▶ **WHAT TO WORK ON**:
Down to the last line, repeat the entries exactly.

▶ **DATA FOR ANALYSIS**:
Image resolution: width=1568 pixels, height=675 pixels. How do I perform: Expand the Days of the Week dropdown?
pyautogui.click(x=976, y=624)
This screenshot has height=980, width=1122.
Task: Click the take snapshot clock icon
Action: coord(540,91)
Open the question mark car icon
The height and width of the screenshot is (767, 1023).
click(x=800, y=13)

▶ **TASK SOLUTION**:
Image resolution: width=1568 pixels, height=675 pixels. How do I perform: Expand the Days of the Week dropdown?
pyautogui.click(x=976, y=624)
This screenshot has height=980, width=1122.
Task: Click the take snapshot clock icon
Action: coord(540,91)
Open the question mark car icon
The height and width of the screenshot is (767, 1023).
click(x=800, y=13)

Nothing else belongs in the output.